- _Text segment_
************
CHICAGO — Grupo Yubá, a group of Puerto Rican percussionists, singers and dancers who issued the first CD of “bomba” and “plena” music in Chicago, drew listeners into a spontaneous dance during this year’s festive People’s Weekly World banquet here Dec. 3.

In an upbeat mood, more than 140 labor, community, peace and justice activists gathered at the Parthenon Restaurant to celebrate the November election victory and honor several groups for their outstanding work during 2006.

In a spirited keynote, Alderwoman Freddrenna Lyle blasted the obscene wealth accumulated by global corporations and said this proved the need for the labor movement. Lyle was a leader of the fight to pass a Big Box Living Wage Ordinance in the City Council that would have required Wal-Mart and other giant retailers to pay a living wage with benefits. The measure prompted a hostile attack by big business and was later vetoed by Mayor Daley.

Lyle and other aldermen who led the fight are being targeted by the Chicago Chamber of Commerce for defeat in the February municipal elections.
************
- _Exercise data_
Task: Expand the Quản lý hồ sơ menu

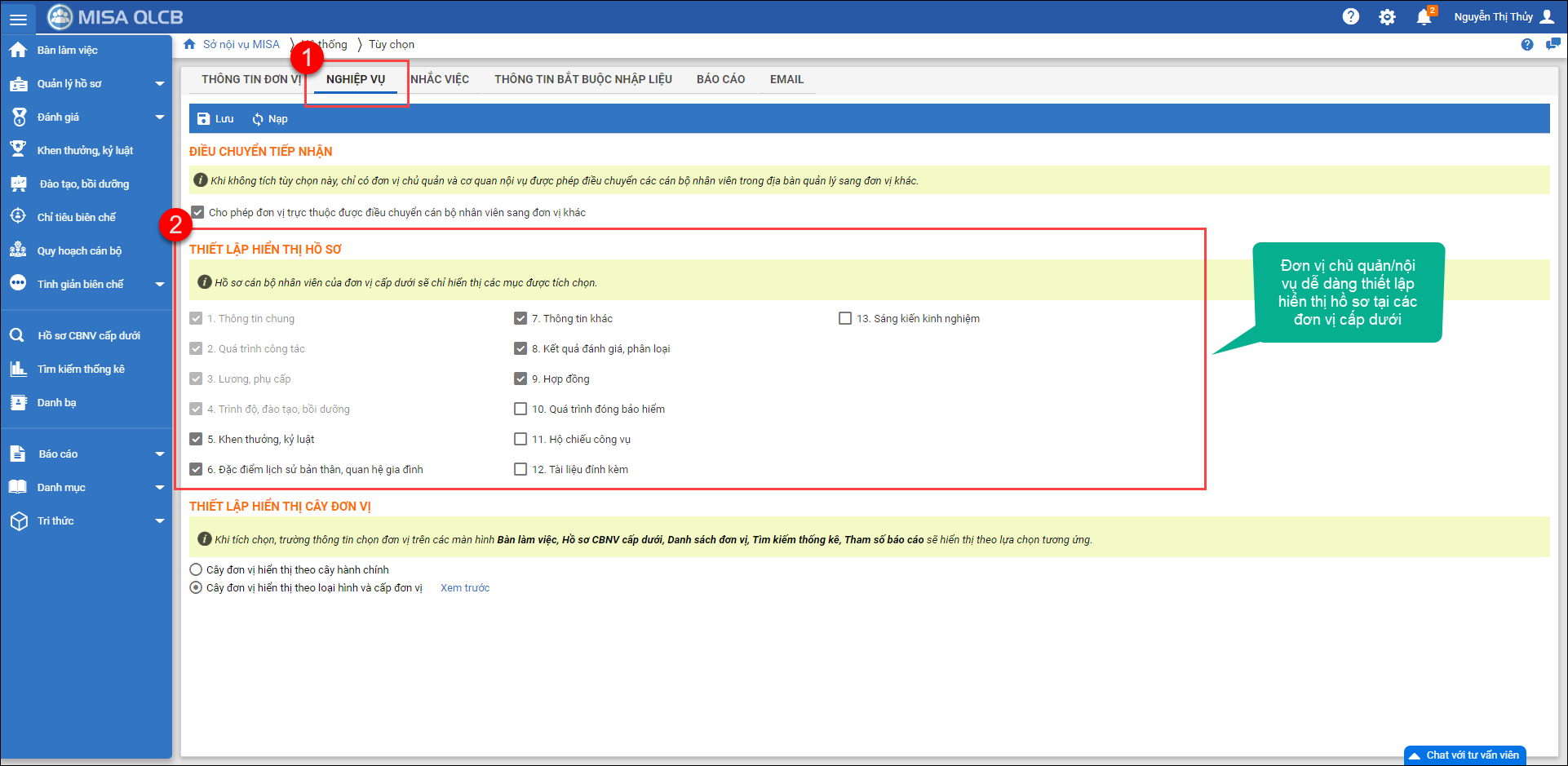Action: pos(159,83)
************
- _What to do_
**A.** Which kinds of performers made up Grupo Yubá, according to the banquet article?
**B.** Does the banquet article support each statement below? For each, answer yes or no and quote the deciding words.
(i) More than 140 activists gathered at the Parthenon Restaurant.
(ii) Mayor Daley signed the Big Box Living Wage Ordinance into law.
(iii) The Chicago Chamber of Commerce is backing Lyle in the February municipal elections.
**C.** Can you resume the banquet article after its last sentence?

- _Response list_
**A.** Percussionists, singers, and dancers.

**B.**
(i) Yes: "more than 140 labor, community, peace and justice activists gathered at the Parthenon Restaurant"
(ii) No: "was later vetoed by Mayor Daley"
(iii) No: "are being targeted by the Chicago Chamber of Commerce for defeat in the February municipal elections"

**C.**
Elwood Flowers, Illinois AFL-CIO vice president, who introduced Lyle, said she had stood with labor in every difficult fight. More Lyles are needed at all levels of government, he added.

John Bachtell, Communist Party district organizer, welcomed the gathering.

Dr. Margaret Burroughs, co-founder of Chicago’s DuSable Museum of African American History, read her poetry and presented her beautiful art prints to Lyle and each of the honorees. Kyle Snyder, a U.S. Army resister threatened with jail, gave greetings and was given a standing ovation.

Every year the PWW banquet gives awards in honor of Chris Hani, South African Communist Party leader, and Rudy Lozano, revered leader of the Mexican American community. Both were brutally assassinated standing up for justice.

Five awards were presented this year. Among the recipients were Health Care Employees Acting at Resurrection Together (HEART), a group of Resurrection hospital workers organizing the hospital chain with AFSCME; and Chicago ADAPT, Americans Disabled for Accessible Public Transit, a group that pioneered the fight to make Chicago’s buses accessible to the disabled. ADAPT recently helped lead a sit-in at the Tennessee governor’s office over Medicaid cuts devastating to the disabled community.

Elvira Arellano of La Familia Latina Unida, who has taken sanctuary in a church to avoid deportation, was another honoree. Arellano represents 3 million families in danger of being split up by the Bush policies. Unable to leave the church, she sent a video greeting. Emma Lozano, president of the immigrant rights group Pueblo Sin Fronteras, and Arellano’s son Saul accepted on her behalf.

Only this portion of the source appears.